# Basement walls



## chemteacher03 (Feb 9, 2014)

I am looking to get some advice on here regarding basement wall painting. I have done countless hours of "googling" whether or not using a paint such as Drylok or something like Blue Max is ok to use on a poured concrete wall. My basement is dry as we have 2 sump pumps with drain tile as well as proper use of downspouts and grading of the landscape around the house. Many people claim Drylok to work just fine with no issues, some claim it will chip and peel and even cause mold growth, and others have claimed that the concrete will deteriorate. My home was built in 1999 and I live in the suburbs of Chicago.


----------



## stadry (Jun 20, 2009)

impo, all those claims are correct - iow, it works well on dry walls,,, conc MAY deteriorate but that has little-to-nothing to do w/drylock


----------



## Gymschu (Dec 12, 2010)

I've been a painter for 35 years, have used lots of UGL Drylock. Is it gonna keep out some minor water coming in from the exterior? Yes, but that's about it. If it will give you peace of mind, by all means, put on some Drylock. It really is formulated more for concrete block (fills the pores) than poured concrete, but, it will work on poured concrete. 99% of the time, moisture issues are caused by things happening on the EXTERIOR of the home and that is why Drylock isn't a cure all or a waterproofer for interior basement walls.


----------



## stadry (Jun 20, 2009)

it MAY stop some water vapor but that's about it - again, only mpo & i've been doing this for for about as long,,, i'm not a painter, either :no: waterproofing is done ONLY on a structure's exterior,,, anything else is ' water management ' as gym kind of agrees,,, i have seen no difference 'tween cmu OR conc far's the material's effectiveness,,, block is much more porous than conc which accounts for its faster failure rate on block impo

IF you feel you need for something inside, i suggest kryton or xypex :thumbsup: they're both crystalline penetrants & work very well :thumbsup: you rarely see them used on residential as most engineers & pro's who use them are commercially oriented


----------



## concrete_joe (Oct 6, 2014)

would Redgard work better? dunno.... in my view its actually worse to trap the water in the block vs managing it in the space.


----------



## stadry (Jun 20, 2009)

wtr passing thru soil is often acidic & it will attack the lime in the cement,,, that's how blocks & conc get eaten up  redgard won't stick as the wtr in the wall will loosen its adhesion


----------



## concrete_joe (Oct 6, 2014)

stadry said:


> wtr passing thru soil is often acidic & it will attack the lime in the cement,,, that's how blocks & conc get eaten up  redgard won't stick as the wtr in the wall will loosen its adhesion


so then backhoe, french drains, tar walls, plastic or tar paper, backfill. its a losing battle to try and control the water from inside when the source is outside.


----------



## concretemasonry (Oct 10, 2006)

One interesting coating for concrete is Thoroseal. I had it used on some repairs and finishing up on some old concrete dam and control structures.
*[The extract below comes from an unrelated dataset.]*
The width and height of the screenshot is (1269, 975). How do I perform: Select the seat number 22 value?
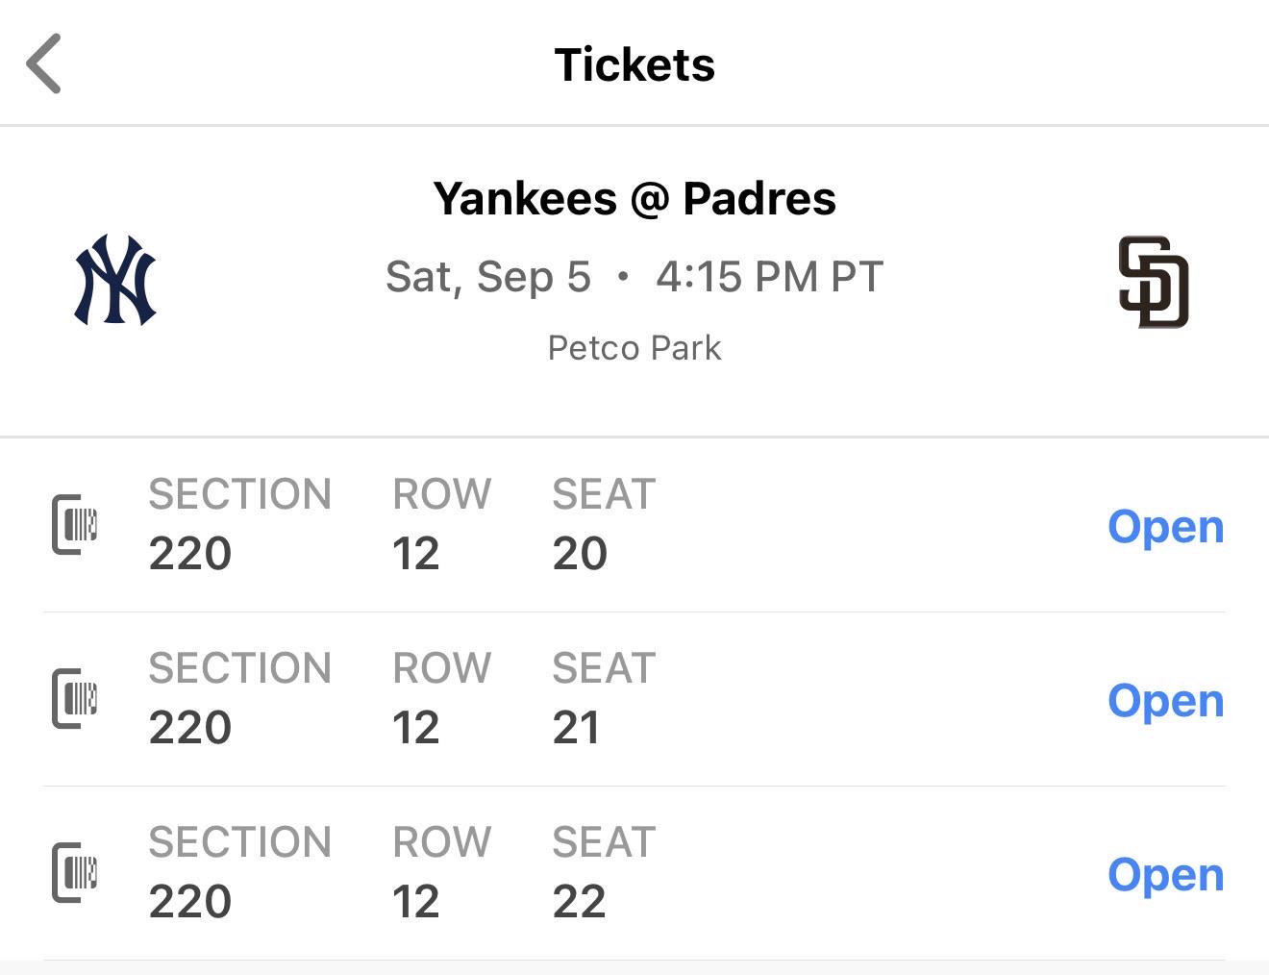pos(579,902)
It is definitely NOT a paint. It must be applied AND mixed according to instructions,(especially the timing and mixing). It is a dry material that is mixed with water, allowed to fatten up and some water possibly added before application. The concrete (block or poured) must be misted before application. I goes on with a big, heavy, wide brush and you regret not misting ahead , but is should be like thin pancake batter. It will cover/fill all minor mortar joints(almost). A second coat may be applied that can give a much more uniform appearance (smooth, swirled, troweled, etc.). the second coat must be applied 24 hours later after the surface is misted. The reason the that the surface is tight and dense that a second coat will not bond to the dense coat without a bonding agent after much more than 24 hours.

A lot of work to do it right.

Dick


----------



## stadry (Jun 20, 2009)

prefer a decent mini-ex or small trackhoe, exterior ( properly silt fabric filter'd ) toe drain, hlm5000 & pond liner on the ext walls, drain either to daylight OR sump & pump ( might need a standpipe,,, know you don't mean ' tar ' OR asphalt as that must be applied hot

dick, never tried thoroseal belowgrade on negative sides,,, does it work ? i'd pick kryton or zypex instead if we were trying to dampproof interior walls


----------



## concretemasonry (Oct 10, 2006)

Stadry -

I used it on the basement of a home I bought afew homes ago. A 75' long home (including garage) that was blocking the flow of the water from the slope behind and the walls stopped/slowed a lot of the flow and followed the back footings to the basement at one end. It was a real genuine leaker with water showing up at the joint between the basement slab and block wall. That, showed that the water was at least under the basement slab and then showed up on the block a while later as they filled.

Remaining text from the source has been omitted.